Records for processing:
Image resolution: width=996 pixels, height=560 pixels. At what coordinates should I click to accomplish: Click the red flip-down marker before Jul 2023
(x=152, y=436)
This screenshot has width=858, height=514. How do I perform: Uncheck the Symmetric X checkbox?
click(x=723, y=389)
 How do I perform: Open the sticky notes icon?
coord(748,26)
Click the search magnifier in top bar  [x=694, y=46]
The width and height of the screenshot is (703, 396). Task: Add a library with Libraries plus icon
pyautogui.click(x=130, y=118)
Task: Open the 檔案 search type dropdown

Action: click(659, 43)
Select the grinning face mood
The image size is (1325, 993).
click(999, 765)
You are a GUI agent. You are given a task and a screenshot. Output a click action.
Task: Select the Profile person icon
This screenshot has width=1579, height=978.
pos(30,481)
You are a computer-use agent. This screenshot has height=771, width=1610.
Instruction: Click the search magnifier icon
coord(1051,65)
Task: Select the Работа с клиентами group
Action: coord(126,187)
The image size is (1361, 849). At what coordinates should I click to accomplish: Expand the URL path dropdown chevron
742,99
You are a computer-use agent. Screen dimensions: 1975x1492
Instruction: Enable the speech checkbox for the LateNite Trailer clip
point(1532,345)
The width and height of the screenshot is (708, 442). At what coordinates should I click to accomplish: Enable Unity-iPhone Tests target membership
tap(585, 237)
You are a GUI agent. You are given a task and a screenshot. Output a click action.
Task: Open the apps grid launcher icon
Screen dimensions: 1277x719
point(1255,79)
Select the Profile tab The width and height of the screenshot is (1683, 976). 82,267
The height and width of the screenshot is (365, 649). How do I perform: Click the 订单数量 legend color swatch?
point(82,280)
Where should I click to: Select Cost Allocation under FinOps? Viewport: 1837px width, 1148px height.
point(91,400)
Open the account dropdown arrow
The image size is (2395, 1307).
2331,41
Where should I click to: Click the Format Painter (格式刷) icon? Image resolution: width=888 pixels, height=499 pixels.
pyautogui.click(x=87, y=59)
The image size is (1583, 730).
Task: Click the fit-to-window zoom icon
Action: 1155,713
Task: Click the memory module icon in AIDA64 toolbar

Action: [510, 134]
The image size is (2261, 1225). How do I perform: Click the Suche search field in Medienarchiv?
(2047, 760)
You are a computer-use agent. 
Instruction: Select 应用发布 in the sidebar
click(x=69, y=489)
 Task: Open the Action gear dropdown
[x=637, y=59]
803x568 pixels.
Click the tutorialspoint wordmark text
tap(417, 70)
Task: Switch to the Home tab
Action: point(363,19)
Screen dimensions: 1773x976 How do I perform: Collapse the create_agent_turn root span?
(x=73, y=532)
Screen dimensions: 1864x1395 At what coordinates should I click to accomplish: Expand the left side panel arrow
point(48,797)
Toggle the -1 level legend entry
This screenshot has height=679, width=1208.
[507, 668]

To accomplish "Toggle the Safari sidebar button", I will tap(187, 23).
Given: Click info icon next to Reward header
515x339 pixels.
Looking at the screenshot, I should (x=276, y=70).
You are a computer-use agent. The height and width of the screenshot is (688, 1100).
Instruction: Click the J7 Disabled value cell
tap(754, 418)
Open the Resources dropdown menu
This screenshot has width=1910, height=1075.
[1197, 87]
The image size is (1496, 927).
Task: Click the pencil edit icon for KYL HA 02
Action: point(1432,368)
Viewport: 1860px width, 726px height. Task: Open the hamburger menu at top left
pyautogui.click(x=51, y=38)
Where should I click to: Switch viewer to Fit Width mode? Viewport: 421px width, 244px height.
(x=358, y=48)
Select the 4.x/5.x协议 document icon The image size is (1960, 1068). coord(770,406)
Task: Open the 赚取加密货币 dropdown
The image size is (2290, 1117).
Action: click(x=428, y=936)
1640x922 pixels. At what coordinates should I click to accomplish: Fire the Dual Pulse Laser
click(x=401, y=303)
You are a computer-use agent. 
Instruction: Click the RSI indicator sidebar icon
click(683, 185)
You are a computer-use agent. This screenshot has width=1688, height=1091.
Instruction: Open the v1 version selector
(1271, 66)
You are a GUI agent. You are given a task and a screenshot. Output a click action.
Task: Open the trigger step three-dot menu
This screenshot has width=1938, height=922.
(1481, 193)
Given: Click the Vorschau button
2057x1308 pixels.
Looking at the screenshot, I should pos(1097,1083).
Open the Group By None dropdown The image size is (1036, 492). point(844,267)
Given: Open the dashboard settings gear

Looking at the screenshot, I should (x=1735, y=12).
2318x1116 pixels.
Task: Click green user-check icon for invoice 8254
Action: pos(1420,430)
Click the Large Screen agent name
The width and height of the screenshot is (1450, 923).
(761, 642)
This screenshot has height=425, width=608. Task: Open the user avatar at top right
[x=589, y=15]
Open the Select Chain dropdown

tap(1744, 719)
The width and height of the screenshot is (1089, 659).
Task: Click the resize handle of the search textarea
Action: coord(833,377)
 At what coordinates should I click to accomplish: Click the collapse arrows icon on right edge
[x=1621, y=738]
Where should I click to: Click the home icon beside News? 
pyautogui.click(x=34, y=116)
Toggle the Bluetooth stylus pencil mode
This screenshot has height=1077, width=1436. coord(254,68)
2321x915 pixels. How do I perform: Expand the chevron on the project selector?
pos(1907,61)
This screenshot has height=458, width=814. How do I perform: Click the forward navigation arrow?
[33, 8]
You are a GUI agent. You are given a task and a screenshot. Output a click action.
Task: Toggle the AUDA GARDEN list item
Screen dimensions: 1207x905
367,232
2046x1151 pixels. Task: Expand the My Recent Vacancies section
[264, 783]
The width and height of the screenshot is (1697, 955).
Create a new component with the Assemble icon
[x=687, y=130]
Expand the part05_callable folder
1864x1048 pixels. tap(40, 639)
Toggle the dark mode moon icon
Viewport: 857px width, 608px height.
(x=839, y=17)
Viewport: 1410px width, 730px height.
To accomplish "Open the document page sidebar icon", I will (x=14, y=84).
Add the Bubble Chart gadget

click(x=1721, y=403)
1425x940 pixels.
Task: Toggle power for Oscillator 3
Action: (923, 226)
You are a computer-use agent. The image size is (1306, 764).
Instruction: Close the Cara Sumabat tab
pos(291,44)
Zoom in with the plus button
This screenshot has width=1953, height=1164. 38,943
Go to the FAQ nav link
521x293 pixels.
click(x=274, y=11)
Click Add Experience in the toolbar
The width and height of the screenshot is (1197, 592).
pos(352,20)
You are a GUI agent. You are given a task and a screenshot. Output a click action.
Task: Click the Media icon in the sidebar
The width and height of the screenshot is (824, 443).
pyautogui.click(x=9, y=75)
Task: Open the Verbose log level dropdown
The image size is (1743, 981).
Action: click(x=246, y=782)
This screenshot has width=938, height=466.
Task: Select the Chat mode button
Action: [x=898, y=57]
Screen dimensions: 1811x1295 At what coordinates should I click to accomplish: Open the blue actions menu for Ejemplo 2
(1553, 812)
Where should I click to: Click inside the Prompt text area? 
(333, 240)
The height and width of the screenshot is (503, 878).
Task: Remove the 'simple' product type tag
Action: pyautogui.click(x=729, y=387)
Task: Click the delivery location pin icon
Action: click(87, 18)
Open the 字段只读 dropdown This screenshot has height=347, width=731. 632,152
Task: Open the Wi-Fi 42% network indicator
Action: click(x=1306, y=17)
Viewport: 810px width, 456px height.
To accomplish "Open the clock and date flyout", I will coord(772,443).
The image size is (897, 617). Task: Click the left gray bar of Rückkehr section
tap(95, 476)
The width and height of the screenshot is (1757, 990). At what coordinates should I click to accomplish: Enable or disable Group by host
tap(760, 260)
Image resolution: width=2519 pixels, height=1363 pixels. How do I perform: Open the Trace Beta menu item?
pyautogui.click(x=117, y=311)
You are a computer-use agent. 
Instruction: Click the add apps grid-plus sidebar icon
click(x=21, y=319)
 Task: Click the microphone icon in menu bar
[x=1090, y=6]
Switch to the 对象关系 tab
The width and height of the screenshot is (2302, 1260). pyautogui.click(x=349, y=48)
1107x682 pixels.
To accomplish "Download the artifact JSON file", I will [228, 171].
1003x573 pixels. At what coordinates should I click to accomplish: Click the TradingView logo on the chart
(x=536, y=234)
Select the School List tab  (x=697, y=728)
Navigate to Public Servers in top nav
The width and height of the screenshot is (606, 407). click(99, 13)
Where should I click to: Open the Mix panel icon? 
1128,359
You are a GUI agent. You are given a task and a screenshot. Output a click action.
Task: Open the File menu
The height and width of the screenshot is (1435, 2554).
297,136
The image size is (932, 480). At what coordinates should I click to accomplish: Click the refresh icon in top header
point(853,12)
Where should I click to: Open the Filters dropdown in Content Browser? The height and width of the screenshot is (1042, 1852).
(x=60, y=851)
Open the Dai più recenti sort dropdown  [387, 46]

Instructions to follow:
Going through the entries above, show each line that contains "Profile".

Response to the exercise:
Task: Select the Profile person icon
Select the Profile tab The width and height of the screenshot is (1683, 976). 82,267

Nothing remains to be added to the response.